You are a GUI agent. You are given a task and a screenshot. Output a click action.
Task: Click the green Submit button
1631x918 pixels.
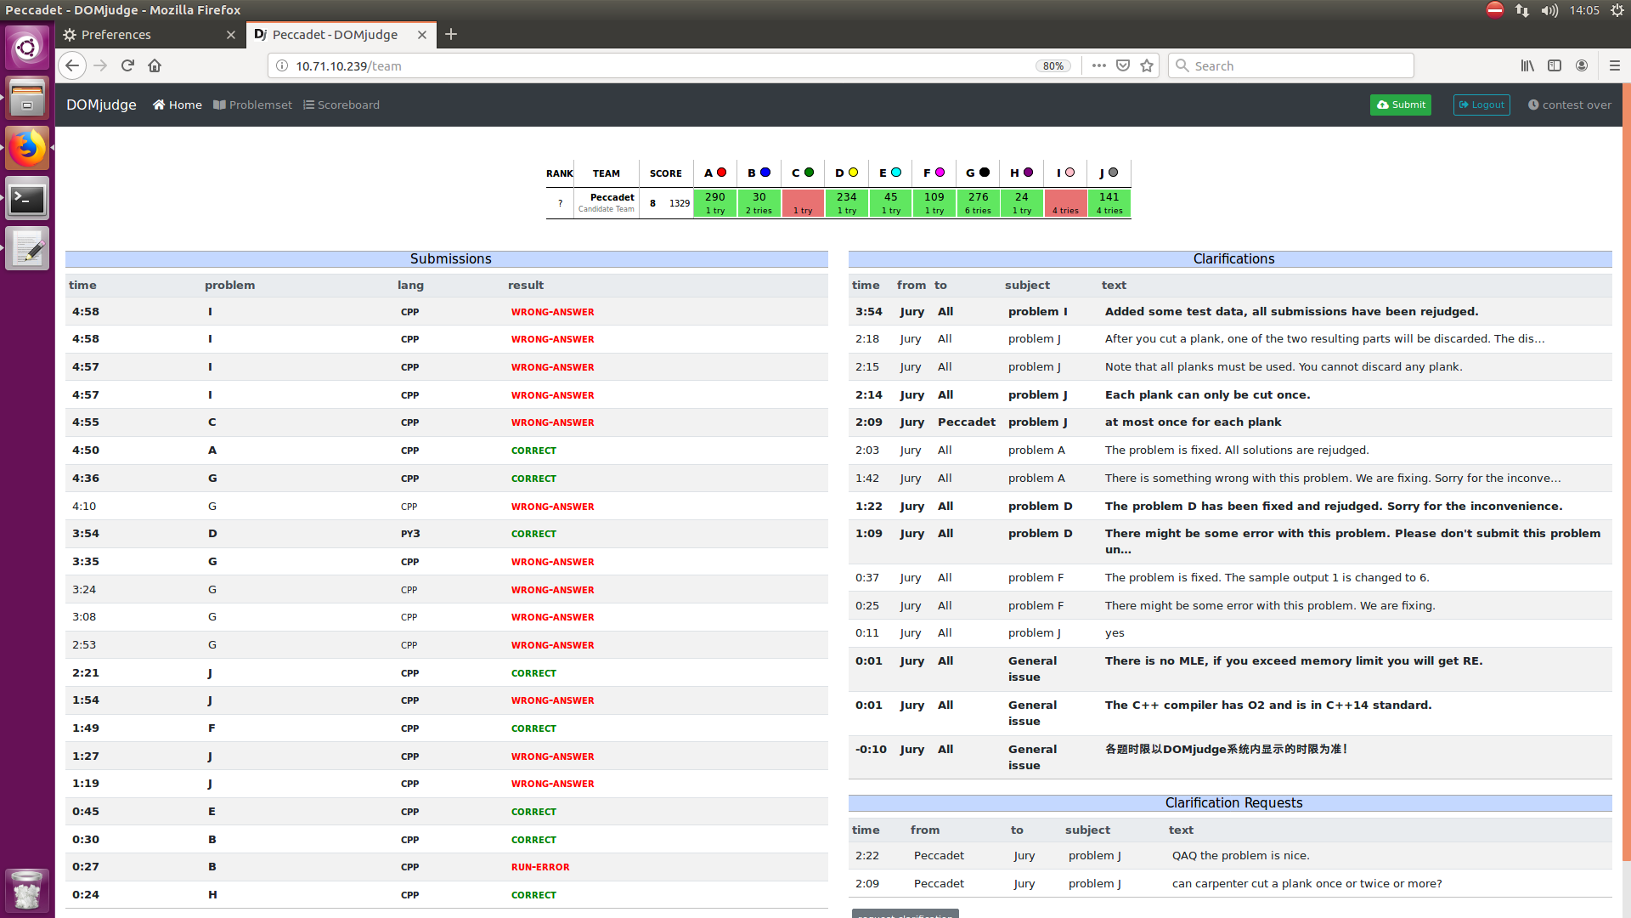[1400, 105]
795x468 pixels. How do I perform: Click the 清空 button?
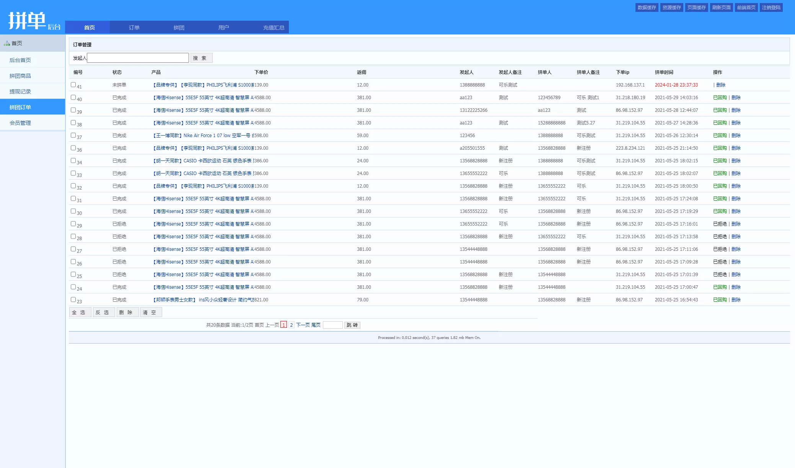pos(150,313)
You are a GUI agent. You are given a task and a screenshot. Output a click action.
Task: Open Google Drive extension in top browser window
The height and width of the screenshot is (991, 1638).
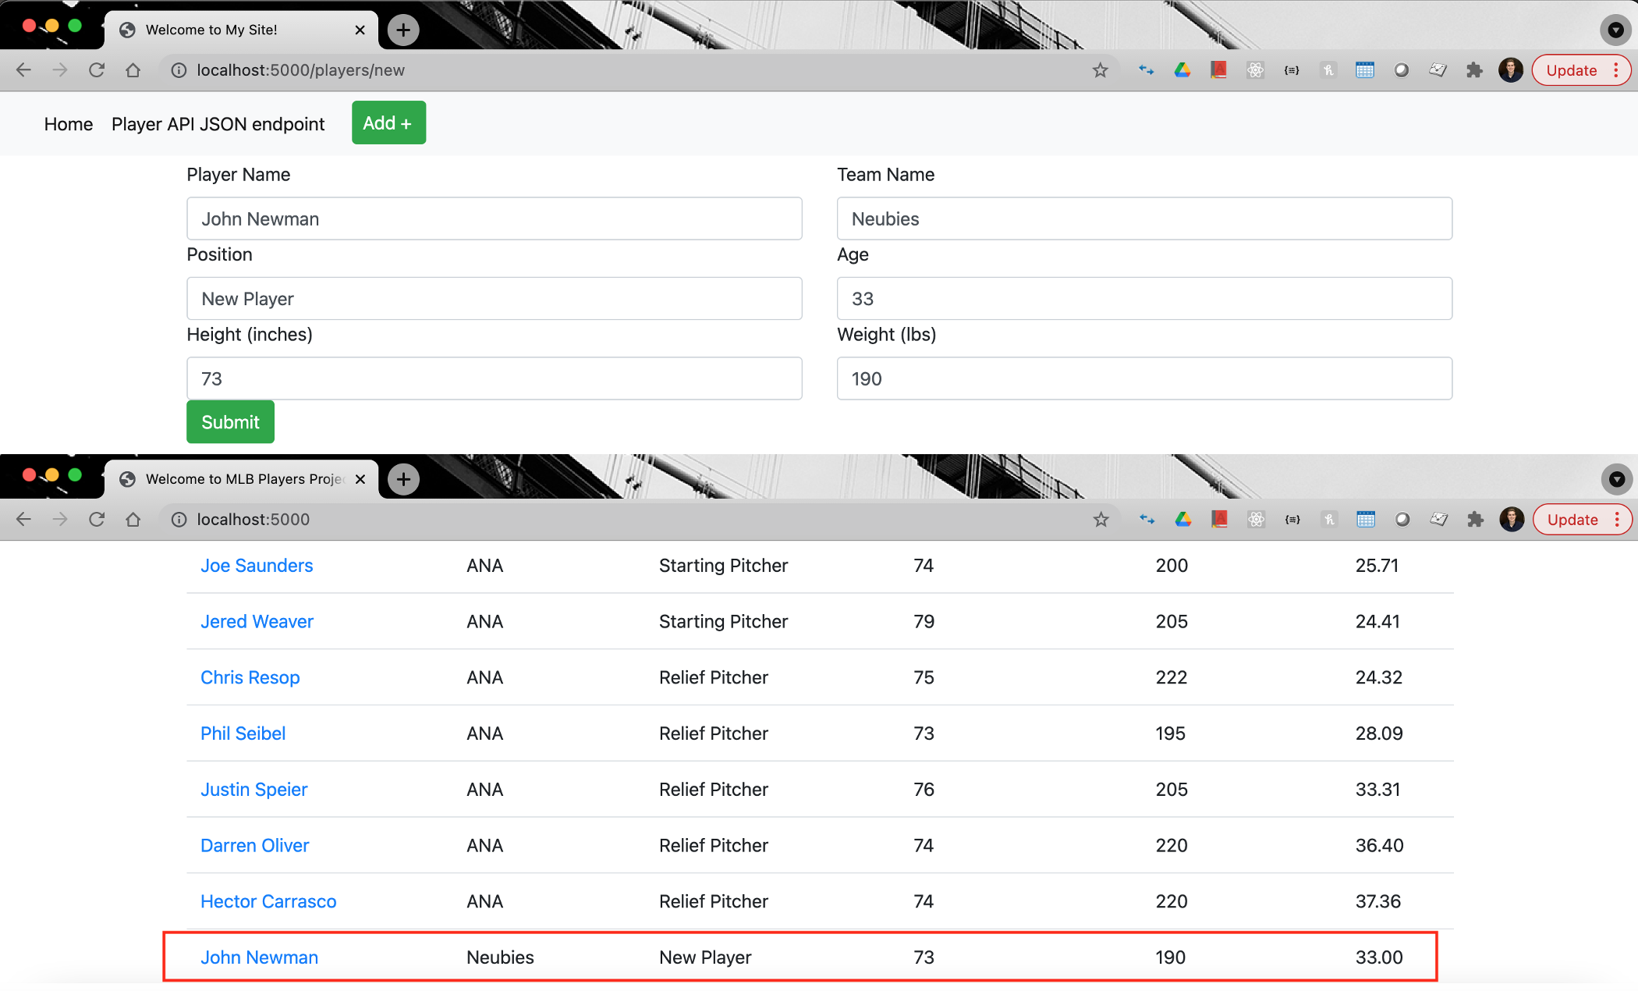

### Problem statement:
Take the material above and set it down exactly, minus the images.

### Your solution:
You are a GUI agent. You are given a task and a screenshot. Output a click action.
Task: Click the green Submit button
1631x918 pixels.
[1400, 105]
795x468 pixels. How do I perform: Click the 清空 button?
pos(150,313)
You are a GUI agent. You are given a task and a screenshot. Output a click action.
Task: Open Google Drive extension in top browser window
The height and width of the screenshot is (991, 1638).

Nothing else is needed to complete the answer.